Guide to Configuring CHDFS for CDH

Prev Next

search by keyword

Recent Pages

Documentation

Download PDF

Guide to Configuring CHDFS for CDH

Last updated: 2022-03-30 09:30:26

Download PDF

Overview

Cloudera's Distribution Including Apache Hadoop (CDH) is a popular Hadoop distribution. This document describes how to use CHDFS on CDH to separate big data computing and storage and provide a flexible big data solution at low costs.

CHDFS supports the following big data components:

Component	Supported by CHDFS	Service Component Restart Required
YARN	Yes	NodeManager
YARN	Yes	NodeManager
Hive	Yes	HiveServer and HiveMetastore
Spark	Yes	NodeManager
Sqoop	Yes	NodeManager
Presto	Yes	HiveServer, HiveMetastore, and Presto
Flink	Yes	No
Impala	Yes	No
EMR	Yes	No
Self-built component	To be supported in the future	No
HBase	Not recommended	No

Version Dependency

The dependent component versions used in this document are as follows:

CDH 5.16.1
Hadoop 2.6.0

Directions

Storage environment configuration

Log in to Cloudera Manager (CDH management page).
On the system homepage, select Configuration > Service-Wide > Advanced to enter the advanced configuration code snippet page as shown below:
Enter the CHDFS configuration in the code box of Cluster-wide Advanced Configuration Snippet (Safety Valve) for core-site.xml.

<property>
<name>fs.AbstractFileSystem.ofs.impl</name>
<value>com.qcloud.chdfs.fs.CHDFSDelegateFSAdapter</value>
</property>
<property>
<name>fs.ofs.impl</name>
<value>com.qcloud.chdfs.fs.CHDFSHadoopFileSystemAdapter</value>
</property>
<!--Temporary directory of the local cache. For data read/write, data will be written to the local disk when the memory cache is insufficient. This path will be created automatically if it does not exist-->
<property>
<name>fs.ofs.tmp.cache.dir</name>
<value>/data/emr/hdfs/tmp/chdfs/</value>
</property>
<!--appId-->      
<property>
<name>fs.ofs.user.appid</name>
<value>1250000000</value>
</property>

The following are the required CHDFS configuration items (which need to be added to core-site.xml).
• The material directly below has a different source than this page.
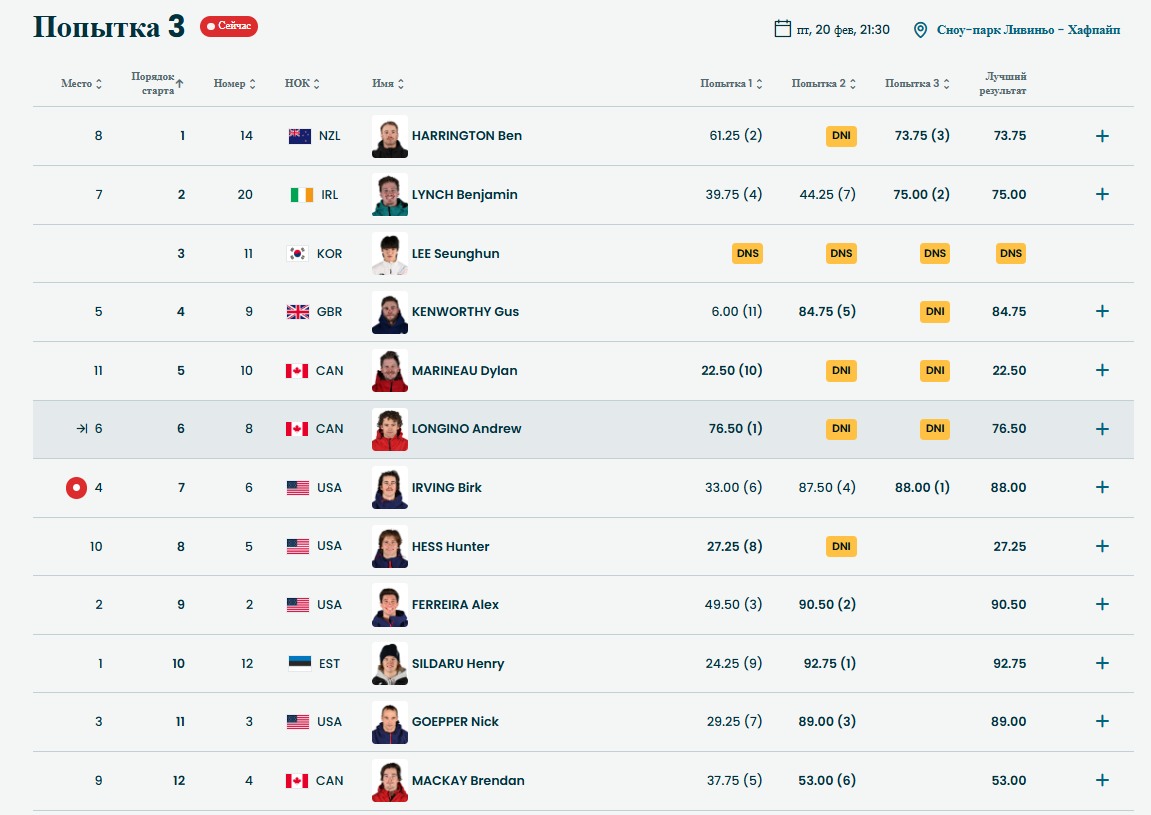Open athlete profile FERREIRA Alex

point(455,604)
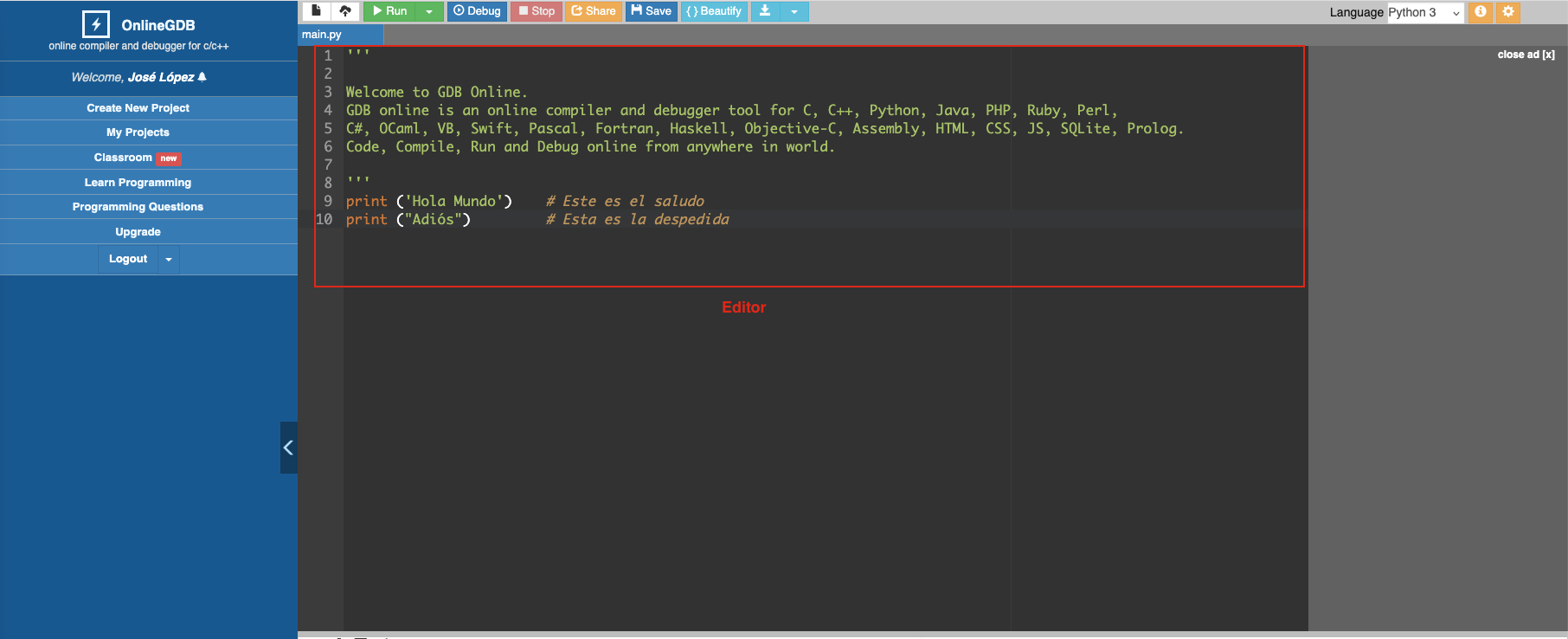
Task: Click the new file icon
Action: click(316, 11)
For other CHDFS configuration items, please see Mounting CHDFS Instance.

CHDFS Configuration Item	Value	Description
fs.ofs.user.appid	1250000000	User `appid`
fs.ofs.tmp.cache.dir	/data/emr/hdfs/tmp/chdfs/	Temporary directory of the local cache
fs.ofs.impl	com.qcloud.chdfs.fs.CHDFSHadoopFileSystemAdapter	CHDFS implementation class for `FileSystem`, which is fixed at `com.qcloud.chdfs.fs.CHDFSHadoopFileSystemAdapter`
fs.AbstractFileSystem.ofs.impl	com.qcloud.chdfs.fs.CHDFSDelegateFSAdapter	CHDFS implementation class for `AbstractFileSystem`, which is fixed at `com.qcloud.chdfs.fs.CHDFSDelegateFSAdapter`

Click the HDFS service to deploy the client configuration, and the above core-site.xml configuration will be updated to the servers in the cluster.
Place the latest CHDFS SDK package under the JAR package path of the CDH HDFS service as shown below, where the path should be replaced with the actual value:

cp chdfs_hadoop_plugin_network-2.0.jar /opt/cloudera/parcels/CDH-5.16.1-1.cdh5.16.1.p0.3/lib/hadoop-hdfs/

Note：

You need to place the SDK package at the same location on each server in the cluster.

Data migration

Migrate the data from CDH HDFS to CHDFS with the Hadoop DistCp tool. For more information, please see
Migrating Data from Native HDFS to CHDFS.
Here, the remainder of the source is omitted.